# [Do this]
Could you revise these records by swapping "screenshot" for "image" wherever it occurs, keeping everything else unchanged and omitting the pictures from your answer?

# [Raw data]
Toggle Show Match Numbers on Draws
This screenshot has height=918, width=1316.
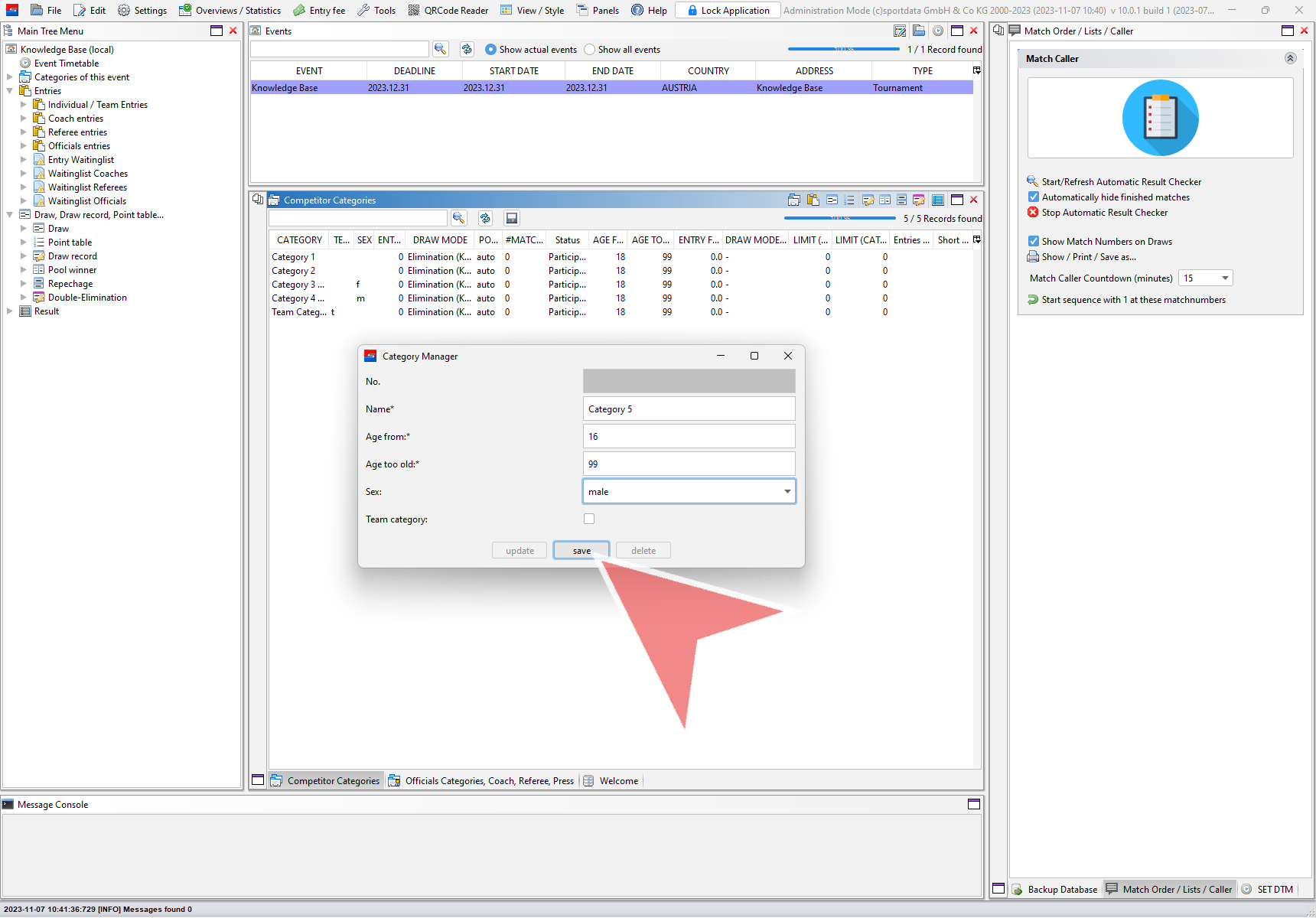click(1034, 241)
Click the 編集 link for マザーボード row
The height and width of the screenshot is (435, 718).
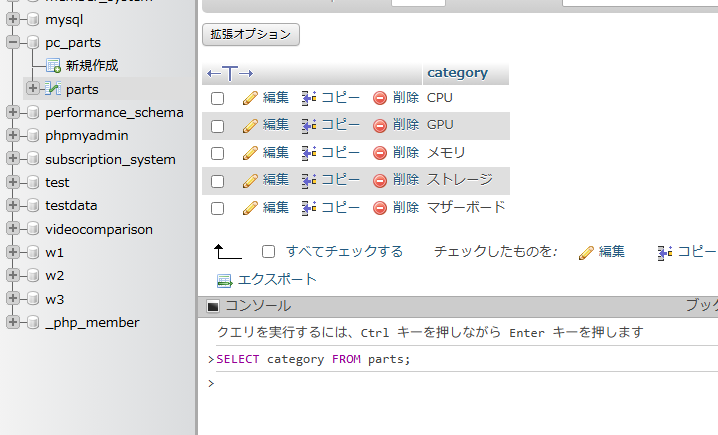(x=275, y=208)
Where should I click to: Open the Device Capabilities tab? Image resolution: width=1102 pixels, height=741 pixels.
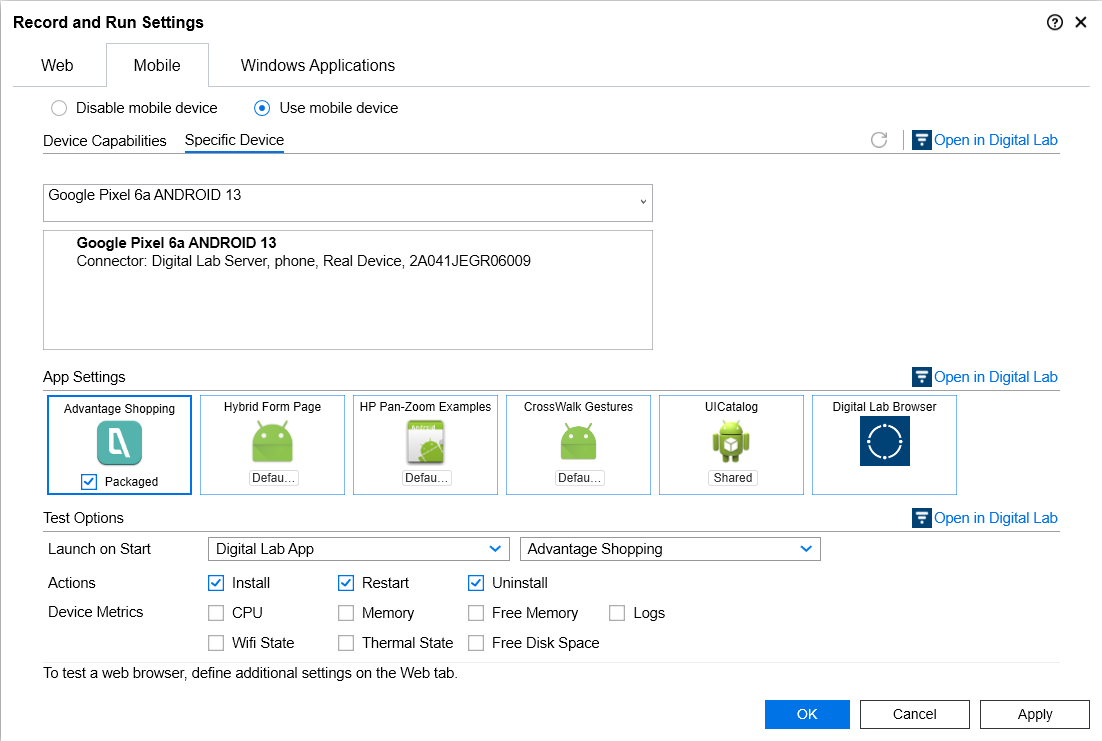click(x=105, y=141)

# [Expected answer]
Toggle Show Match Numbers on Draws
This image has height=918, width=1316.
click(1034, 241)
Click the 編集 link for マザーボード row
The height and width of the image is (435, 718).
(x=275, y=208)
Where should I click to: Open the Device Capabilities tab? Image resolution: width=1102 pixels, height=741 pixels.
click(x=105, y=141)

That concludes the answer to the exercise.